Supplied information Start Marker

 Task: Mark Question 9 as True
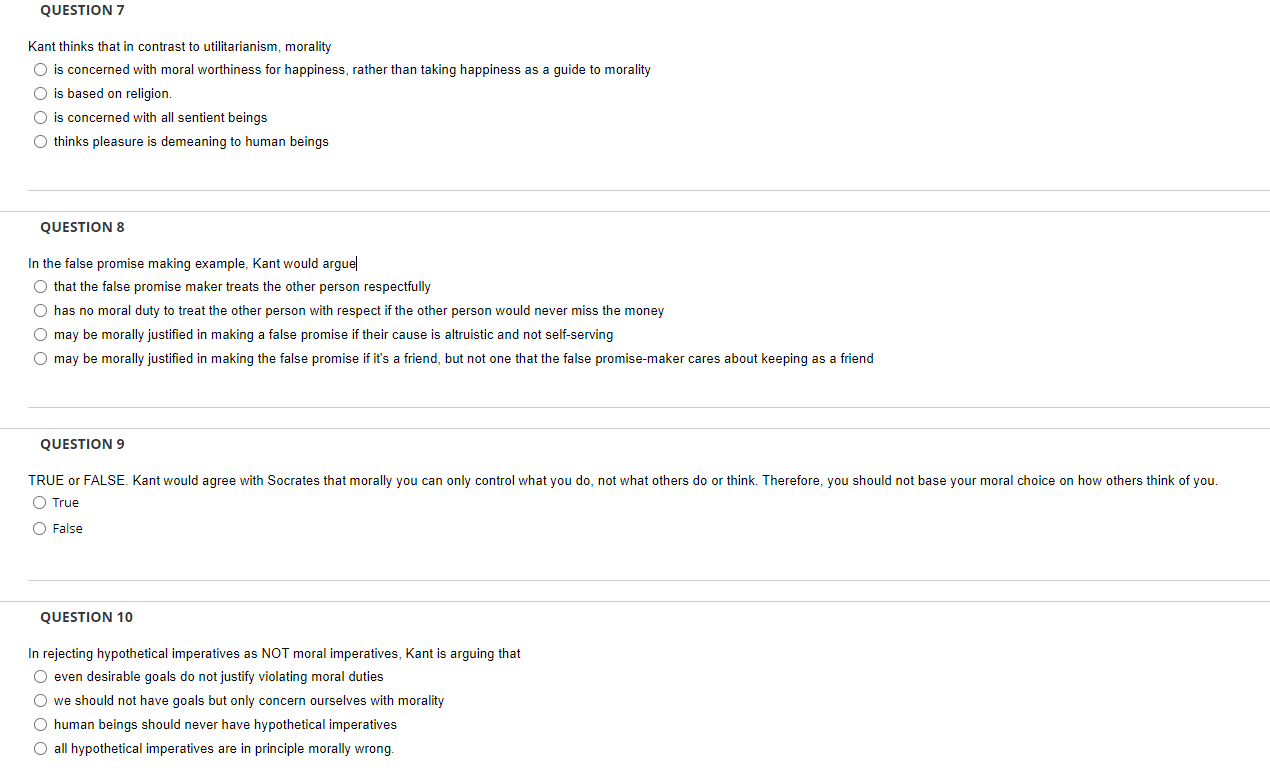click(x=40, y=503)
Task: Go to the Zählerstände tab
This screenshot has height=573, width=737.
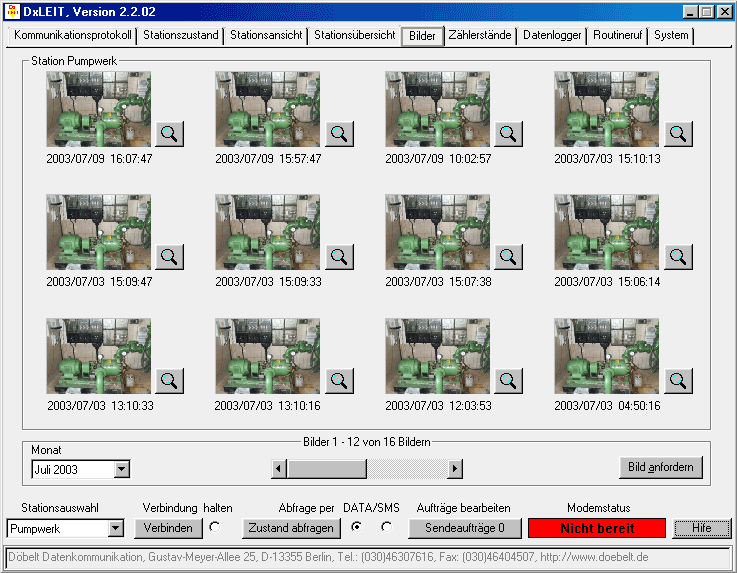Action: 481,35

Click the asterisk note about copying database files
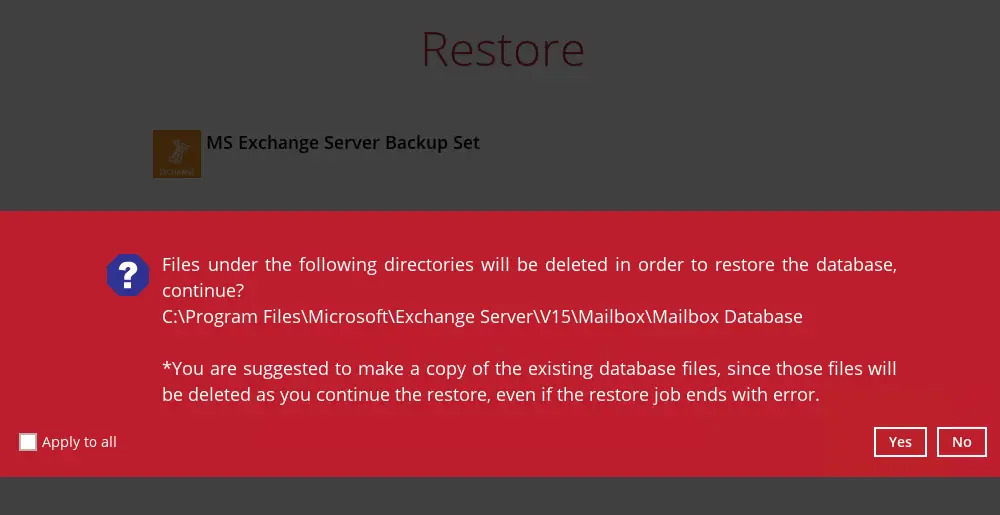click(528, 369)
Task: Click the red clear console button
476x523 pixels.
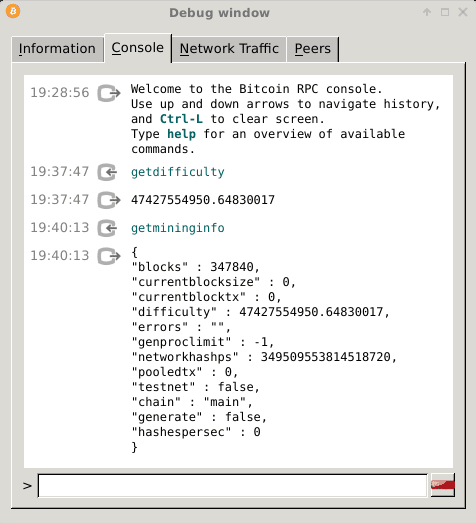Action: [x=443, y=485]
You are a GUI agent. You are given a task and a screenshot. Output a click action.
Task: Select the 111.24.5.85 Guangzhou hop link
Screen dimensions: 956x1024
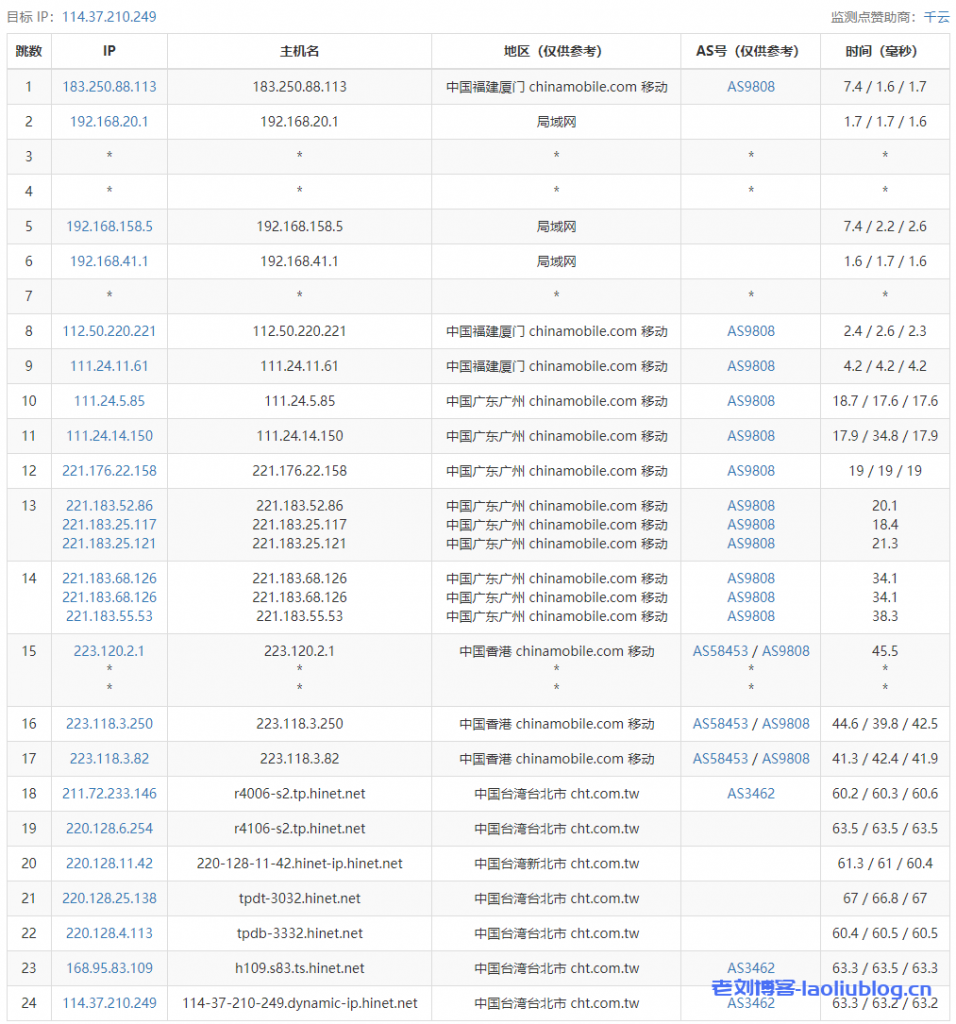tap(109, 401)

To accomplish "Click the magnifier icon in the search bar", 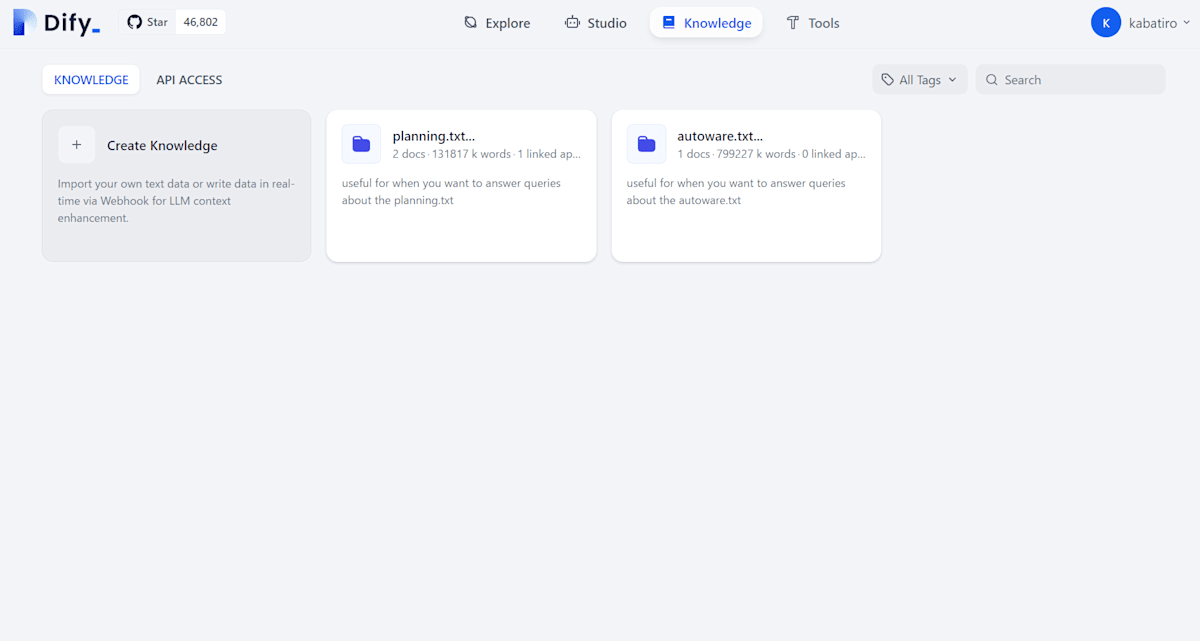I will click(x=991, y=79).
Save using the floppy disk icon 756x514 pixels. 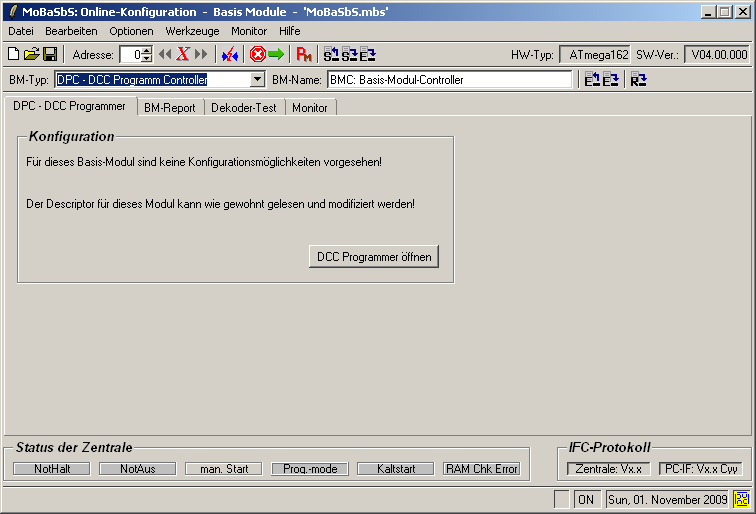49,54
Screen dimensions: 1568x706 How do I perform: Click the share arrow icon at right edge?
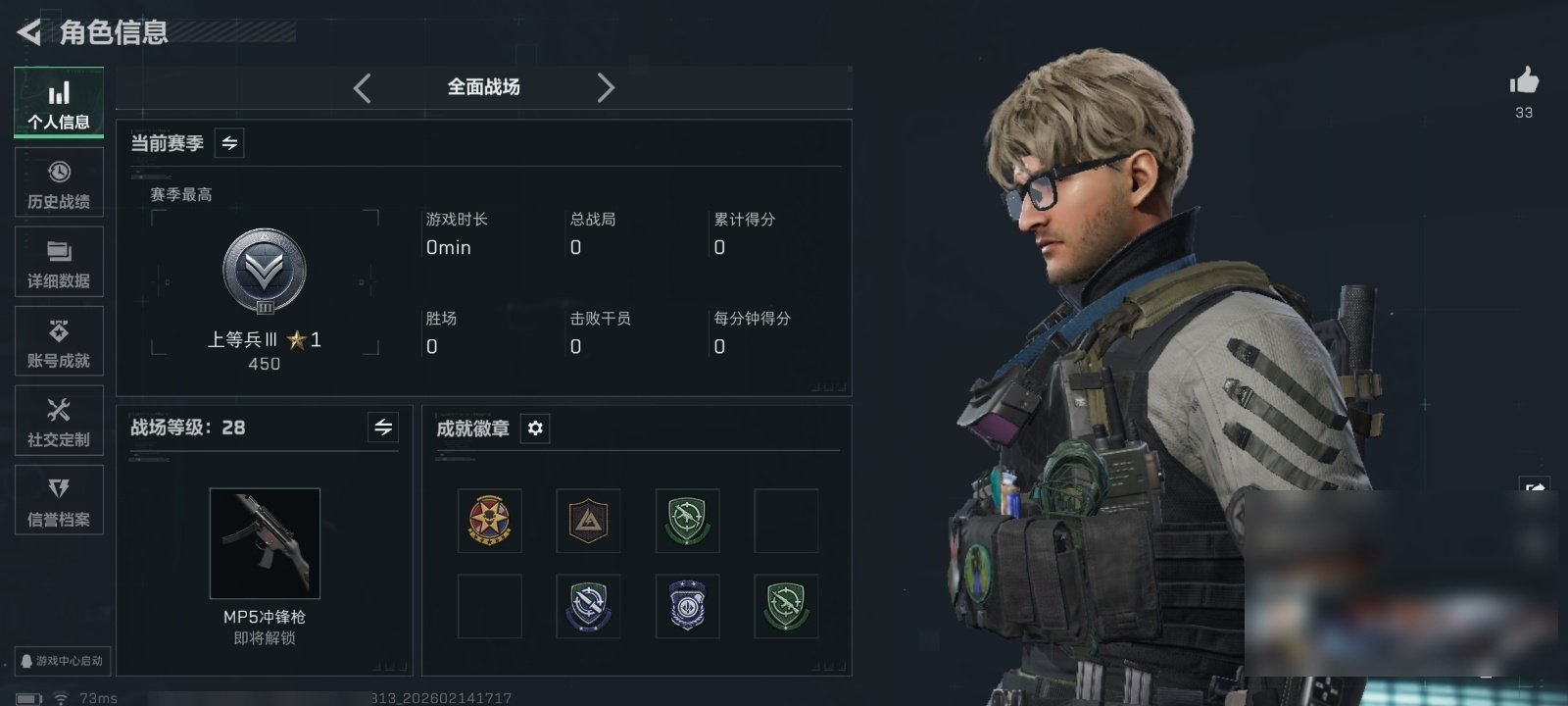tap(1534, 486)
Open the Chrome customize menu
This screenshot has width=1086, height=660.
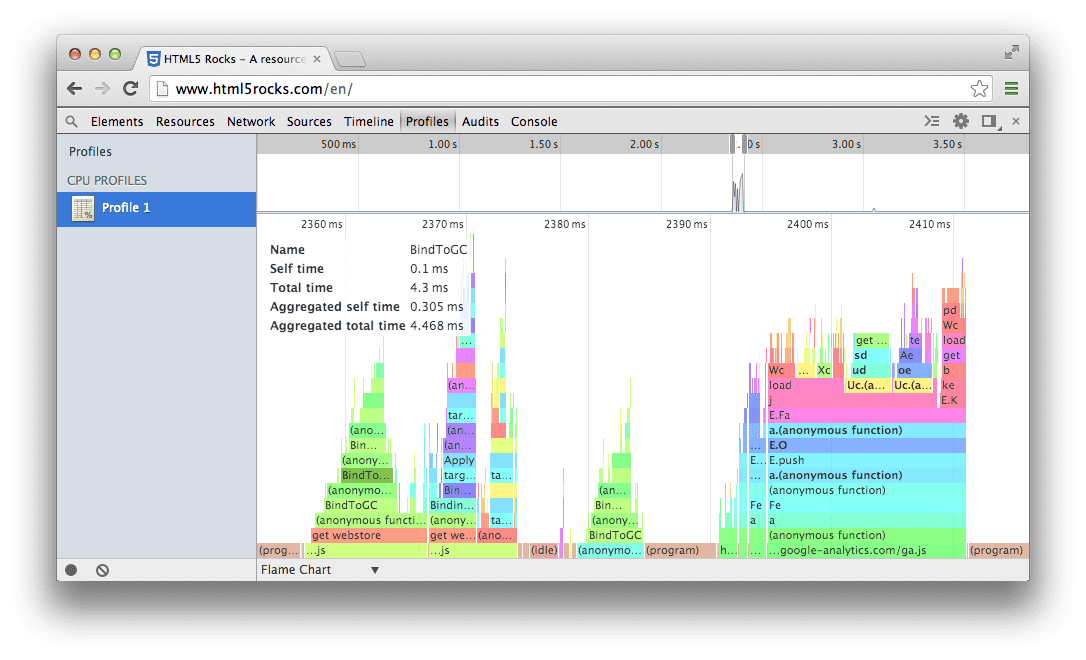point(1011,88)
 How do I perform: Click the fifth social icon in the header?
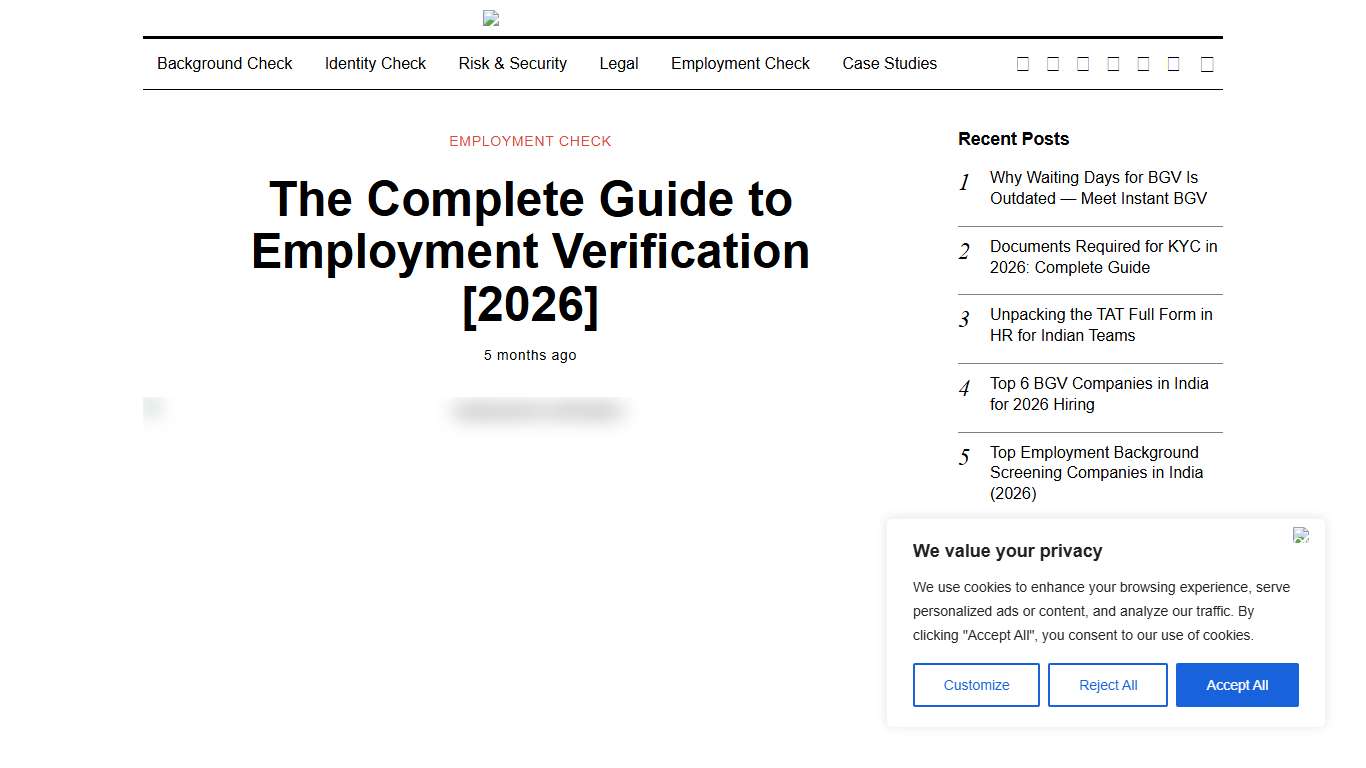pos(1143,63)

Supplied information End Marker

Starting at the line that contains "Open the Chrome customize menu", restate each line verbatim through the final line of the listing, skipping all pictures.

## Exercise solution
Open the Chrome customize menu
This screenshot has width=1086, height=660.
point(1011,88)
 How do I perform: Click the fifth social icon in the header?
pos(1143,63)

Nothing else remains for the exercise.